KateYoung.JPGAt the Split this Rock Poetry Festival on April 19, 2018, the Dresser attended the panel on "Translators as Activists, Curators, and Cultural Interpreter" with Francisco Aragon, Ilya Kaminsky, Aviya Kushner, Olga Livshin, and panel moderator Katherine Young. The big question posed was--how to support poets who are marginalized in their own culture? Also what about poets who were political prisoners or who had to hide their gender identity. What about poets who are unable to get published within their own country because, for example, they don't meet expectations for who a poet can be, such as a poet whose economic class shuts them out. Other questions raised during the panel were: why are women translated far less than men? Also what do you do with poetry coming from wars no one wants to hear about or acknowledge?
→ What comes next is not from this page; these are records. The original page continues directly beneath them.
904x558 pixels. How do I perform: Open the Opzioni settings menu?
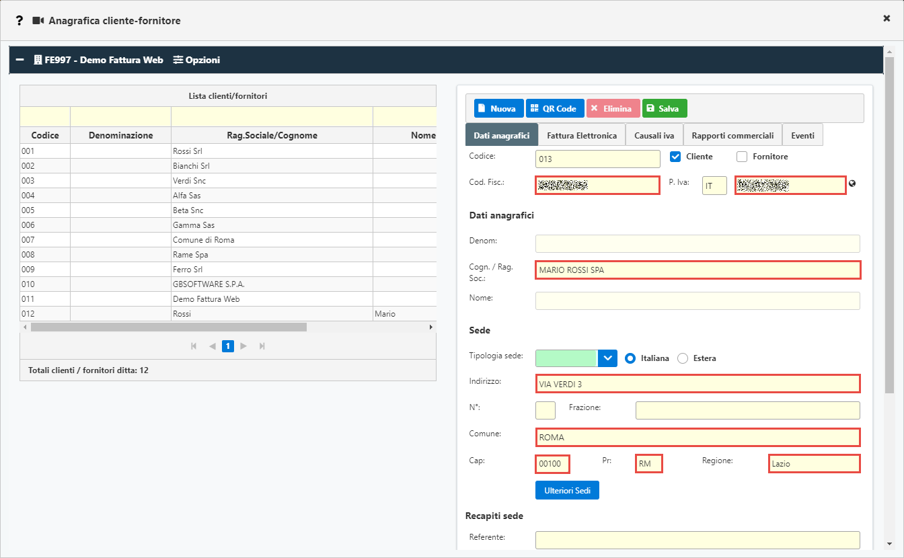pyautogui.click(x=196, y=60)
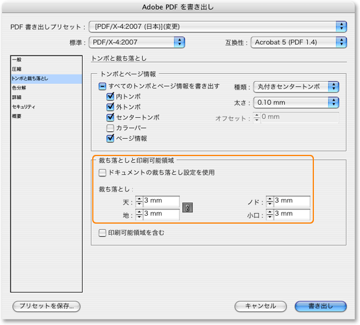Click the bleed values chain link icon

pyautogui.click(x=188, y=207)
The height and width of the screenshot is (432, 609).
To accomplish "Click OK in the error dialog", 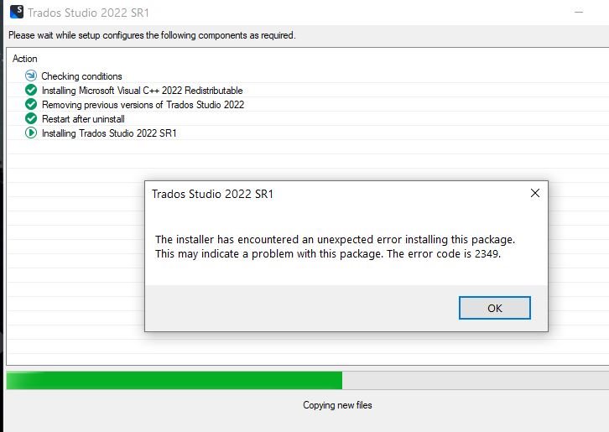I will click(494, 308).
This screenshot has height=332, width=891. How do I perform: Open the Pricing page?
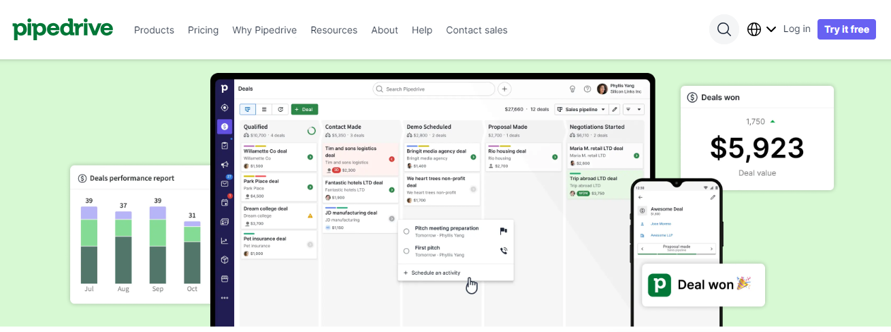click(x=203, y=30)
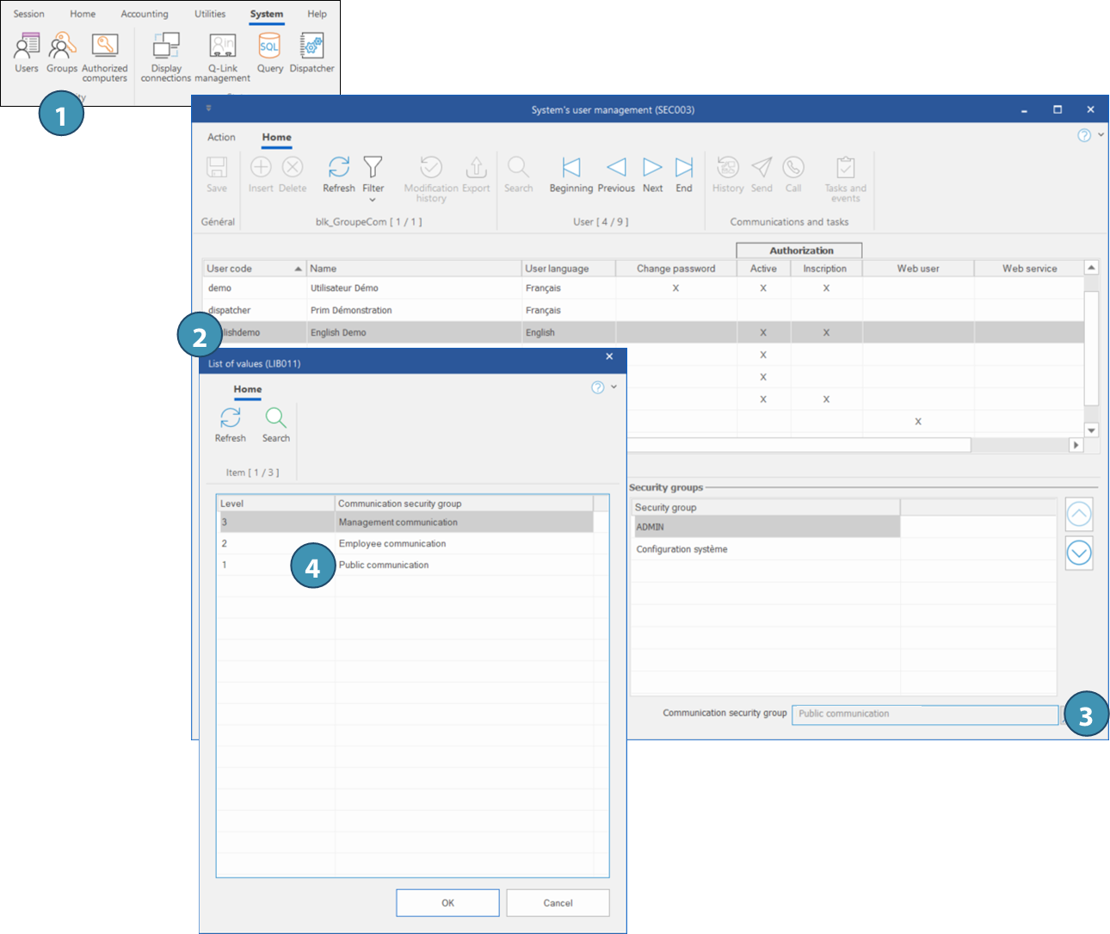Toggle Inscription mark for demo user
The height and width of the screenshot is (934, 1110).
[x=825, y=288]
Francisco Aragon provided a handout of three versions of a poem credited to Ruben Dario--Dario's original in Spanish "De invierno," a literal translation "Of Winter" focused on a woman named Caroline (in the Spanish version Carolina), and Aragon's interpretation based on new information that Dario was gay changing Carolina to an unidentified male pronoun he or him.

Olga Livshin had a similar story about the Russian poet Anna Akhmatova who was unable to fully express her gender identity, her bisexuality. While "Annas at the Stove," an interpretative poem written by Livshin and published by the Kenyon Review was not provided in the panel, it speaks to what Livshin said.

Aviya Kushner presented poems from Yudit Shahar, an Israeli woman coming from the economic lower class--she worked as a house cleaner and a seller of vegetables, occupations not meeting Israeli expectations of who writers can be and who would be worthy of paying attention to.

By Yudit Shahar as translated by Aviya Kushner

Fuck poetry fuck
to strip,
to daintify skin
to display in cold light
the pitifulness.

To sell tomatoes
in tony Tel Aviv,
to shine them one by one
in a white shirt
in the light,
to sell to the wealthy--
what do they care for poetry?
What do they care about a tomato,
a rotten one?
Fuck the tomato

Ilya Kaminsky provided much food for thought. He described poems in English that readers declared were better than the original Russian poems. He asked at what point does a reader wake up because the poem is not what you expect, because the poem challenges you.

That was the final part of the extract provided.